Datadog Monitoring Systems Engineer
Job Description
Job Title: Lead Monitoring Systems Engineer
Location: Washington, DC (100% Remote)
Reports To: Manager, Systems Monitoring Team
Job Category/Level: Systems/Monitoring/Lead
Background: We are seeking a Lead Systems Engineer to support Systems Monitoring initiatives for several upcoming projects in 2024 and beyond. This role will focus on the administration of systems and applications monitoring tools, with a strong emphasis on DataDog.
Key Responsibilities:
- Administer and maintain the DataDog monitoring tool on a Linux platform, including application performance monitoring (APM), log management, and network monitoring.
- Instrument Java-based applications running on Tomcat using DataDog.
- Configure centralized logging for various sources, ensuring seamless integration with DataDog.
- Create dashboards and data visualizations in DataDog to monitor key performance metrics.
- Develop and implement end-user monitoring and synthetic monitoring solutions using CloudBeat and Selenium scripts.
- Analyze tool data, prepare weekly status reports, and communicate potential issues to management.
- Collaborate with Systems and Application Architecture teams to ensure monitoring requirements are met during the development process.
- Provide training and documentation for monitoring tools and procedures.
Qualifications:
- Education: Bachelor of Science in Computer Science or related field, or equivalent experience.
- Experience: 5-8 years in IT with a focus on monitoring tools, including a minimum of 3 years of hands-on experience with DataDog.
- Strong experience with Linux platforms (preferably Red Hat) and Java application instrumentation.
- Familiarity with the ELK Stack (Elasticsearch, Logstash, Kibana) is a plus.
- Proficient in scripting languages (Python, Shell, Ansible) for automation tasks.
- Understanding of SSL setup, encryption methods, and network components (e.g., routers, switches, load balancers).

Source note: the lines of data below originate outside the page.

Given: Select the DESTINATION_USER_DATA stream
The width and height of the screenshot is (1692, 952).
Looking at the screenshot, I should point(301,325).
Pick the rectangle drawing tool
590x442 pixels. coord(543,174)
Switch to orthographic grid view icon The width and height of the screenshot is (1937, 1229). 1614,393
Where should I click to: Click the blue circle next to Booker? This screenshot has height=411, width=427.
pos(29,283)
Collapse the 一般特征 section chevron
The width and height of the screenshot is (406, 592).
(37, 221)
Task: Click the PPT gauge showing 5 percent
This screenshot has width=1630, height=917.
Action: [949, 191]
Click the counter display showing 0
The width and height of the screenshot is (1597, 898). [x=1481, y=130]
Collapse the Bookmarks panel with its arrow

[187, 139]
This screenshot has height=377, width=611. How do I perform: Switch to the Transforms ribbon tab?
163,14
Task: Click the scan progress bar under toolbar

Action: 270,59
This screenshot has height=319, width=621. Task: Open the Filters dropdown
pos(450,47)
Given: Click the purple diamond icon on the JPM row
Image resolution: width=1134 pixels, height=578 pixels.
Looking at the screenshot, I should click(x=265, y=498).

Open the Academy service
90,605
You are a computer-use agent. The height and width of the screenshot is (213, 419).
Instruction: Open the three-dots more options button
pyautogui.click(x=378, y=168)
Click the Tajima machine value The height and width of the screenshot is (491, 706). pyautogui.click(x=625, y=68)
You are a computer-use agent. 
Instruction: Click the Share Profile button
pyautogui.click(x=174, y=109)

- Experience with systems monitoring strategies in large-scale environments and service level management.
Competencies:
- Excellent organizational, interpersonal, and analytical skills.
- Self-motivated with the ability to adapt to changing priorities and tight deadlines.
- Strong problem-solving initiative and technical proficiency.
- Effective communication skills, both verbal and written.
- Familiarity with Agile methodologies and software development life cycles (SDLC).
Preferred Qualifications:
- ITIL Foundations v3 certification (to be obtained within 180 days).
- SAFe certification.
- Experience integrating cloud monitoring solutions (e.g., AWS CloudWatch) with DataDog.